ASSIGNMENT: All entries below must be retyped exactly, though pictures are to be skipped.

*** AVAILABLE DATA Section Begins ***

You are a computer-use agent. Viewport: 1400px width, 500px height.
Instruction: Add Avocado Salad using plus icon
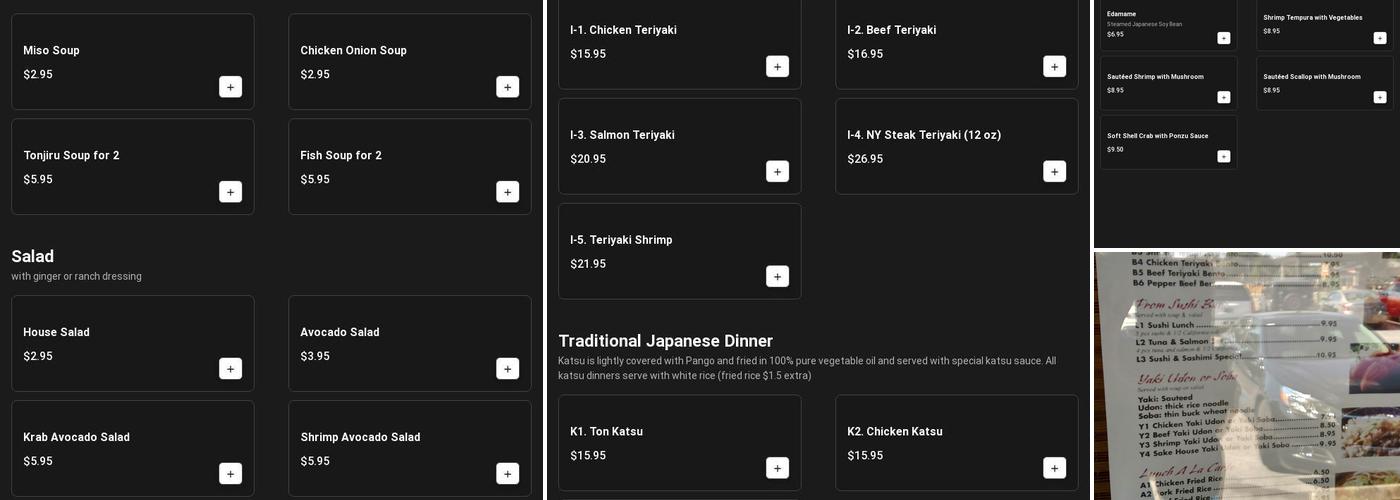click(x=507, y=369)
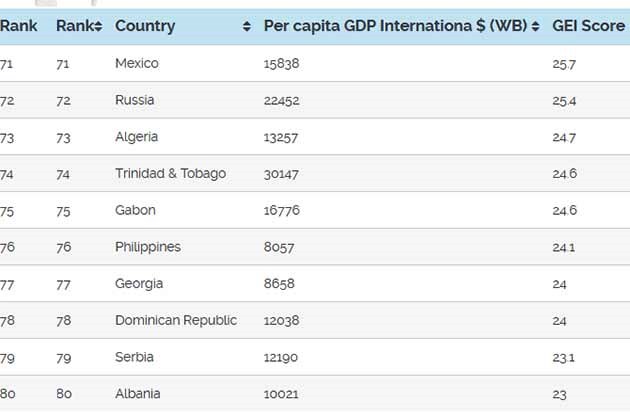The image size is (630, 417).
Task: Click Mexico's GEI score 25.7
Action: pyautogui.click(x=564, y=64)
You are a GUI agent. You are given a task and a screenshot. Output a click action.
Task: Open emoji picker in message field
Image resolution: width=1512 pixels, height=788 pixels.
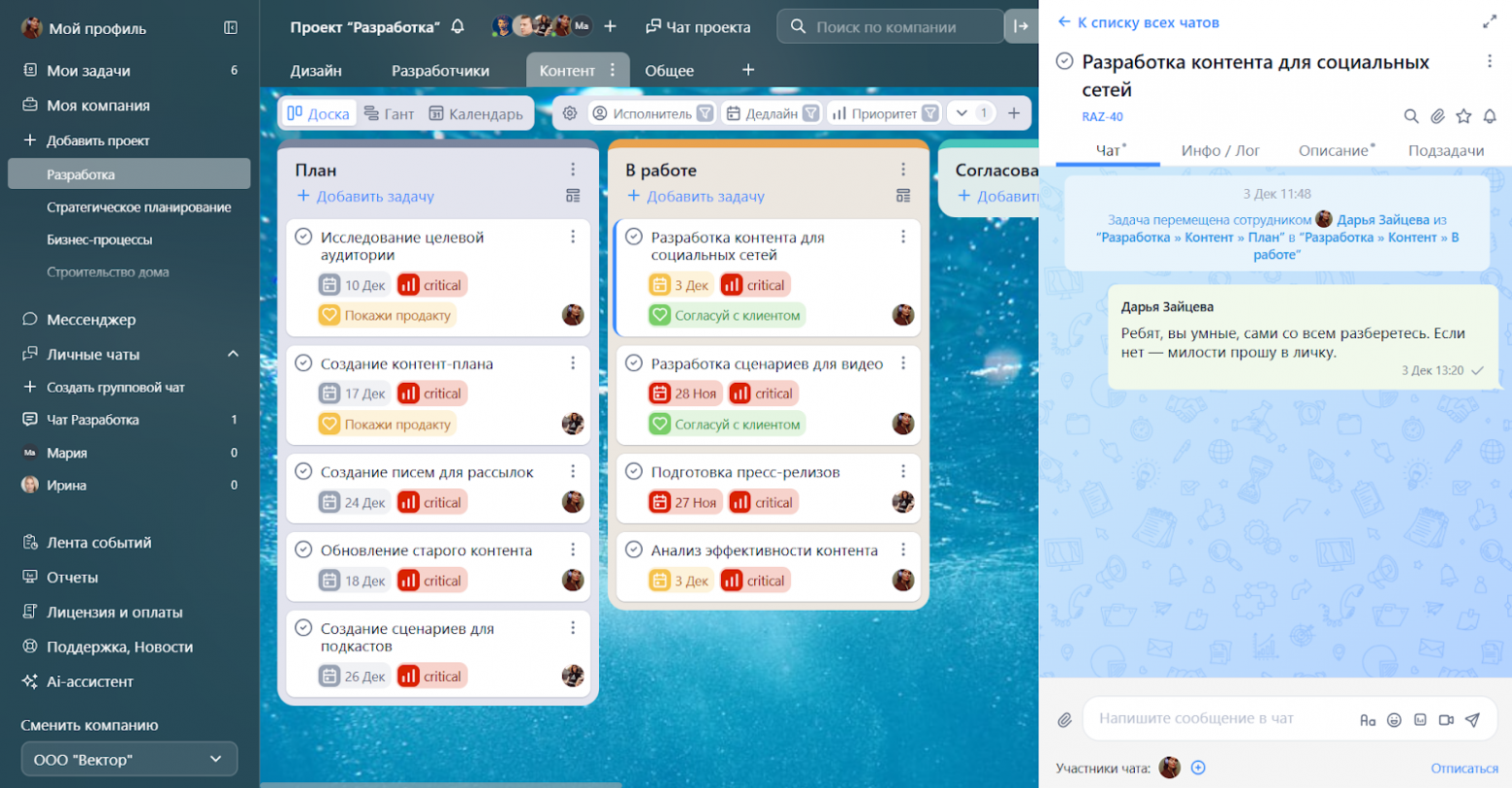[x=1394, y=719]
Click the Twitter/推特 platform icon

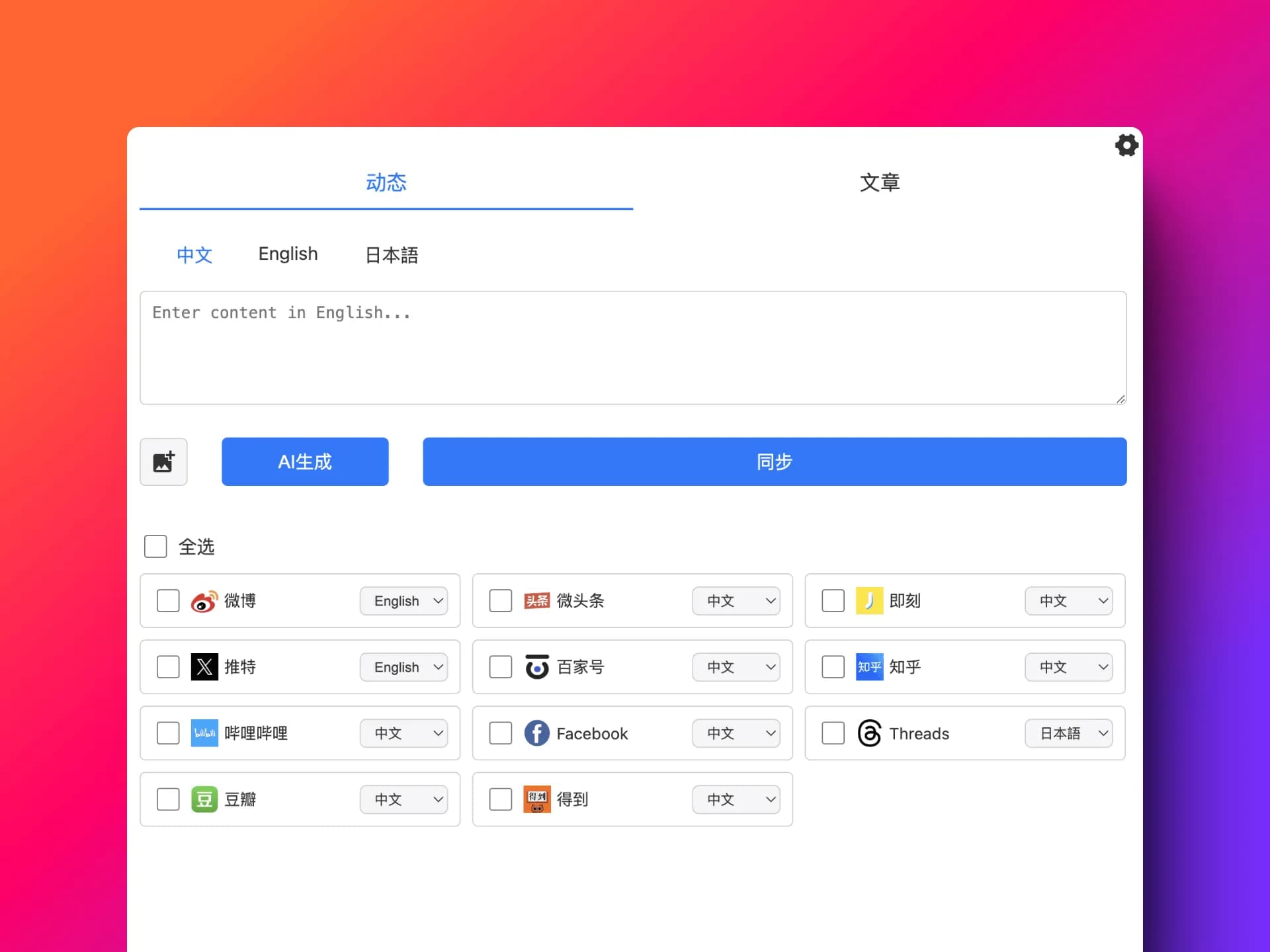(204, 666)
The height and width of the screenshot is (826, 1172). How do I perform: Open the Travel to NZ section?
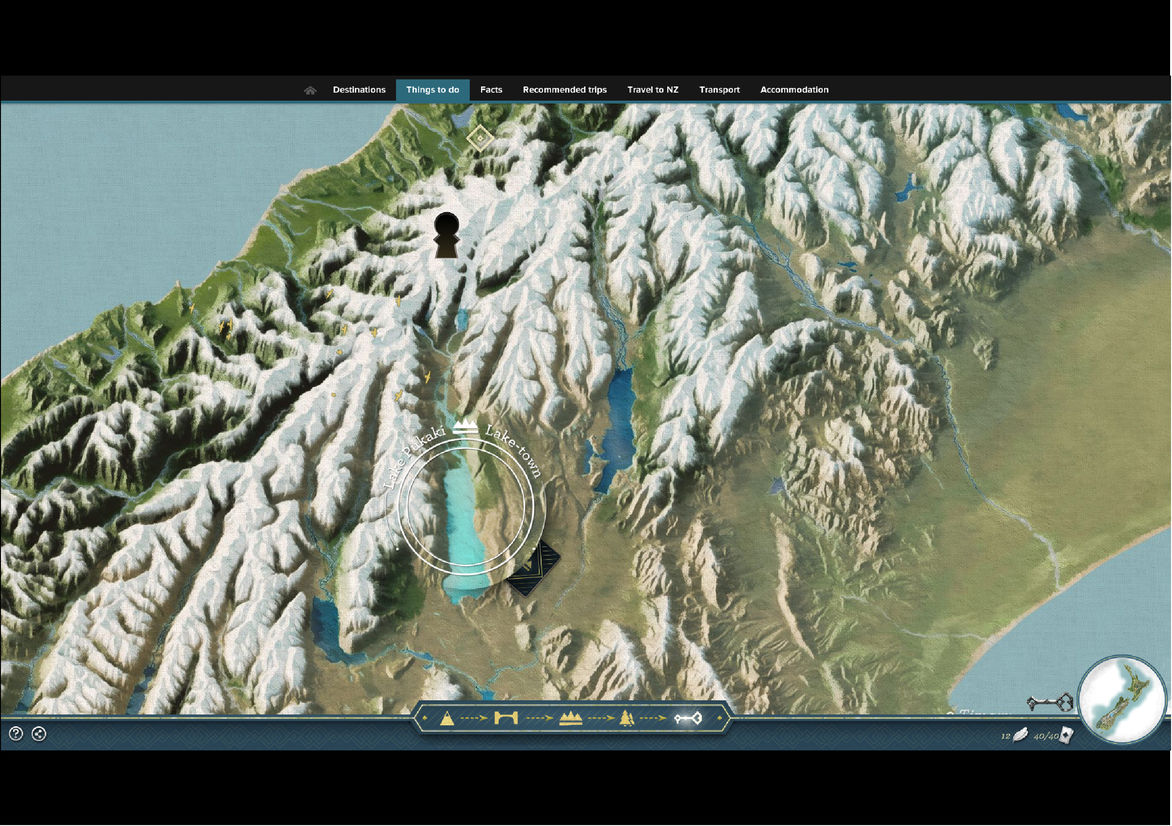pyautogui.click(x=652, y=90)
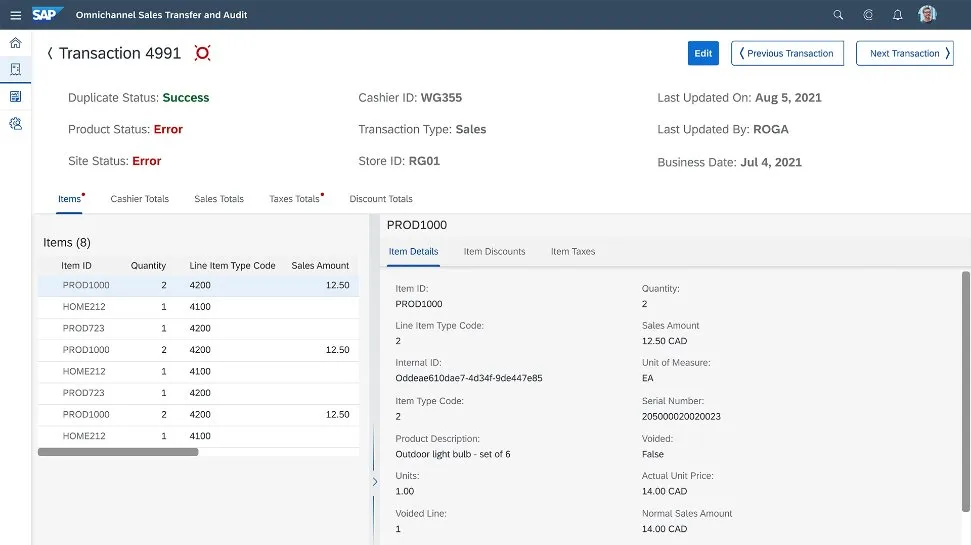Open the notifications bell
The width and height of the screenshot is (971, 545).
point(898,15)
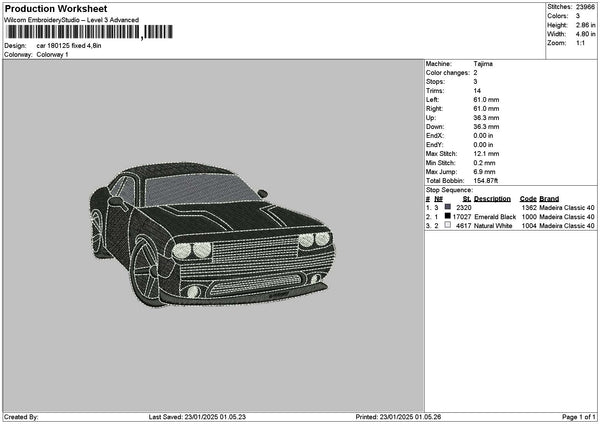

*** AVAILABLE DATA Section Ends ***

RESULT OF THE EXERCISE:
You are a computer-use agent. Viewport: 1400px width, 500px height.
Instruction: Add Avocado Salad using plus icon
click(x=507, y=369)
The image size is (630, 417).
Task: Click Mexico's GEI score 25.7
Action: pyautogui.click(x=564, y=64)
You are a GUI agent. You are given a task and a screenshot. Output a click action.
Task: Open emoji picker in message field
Image resolution: width=1512 pixels, height=788 pixels.
[x=1394, y=719]
Click the Twitter/推特 platform icon

(204, 666)
The height and width of the screenshot is (826, 1172). How do I perform: Open the Travel to NZ section?
pyautogui.click(x=652, y=90)
Open the notifications bell
The width and height of the screenshot is (971, 545).
point(898,15)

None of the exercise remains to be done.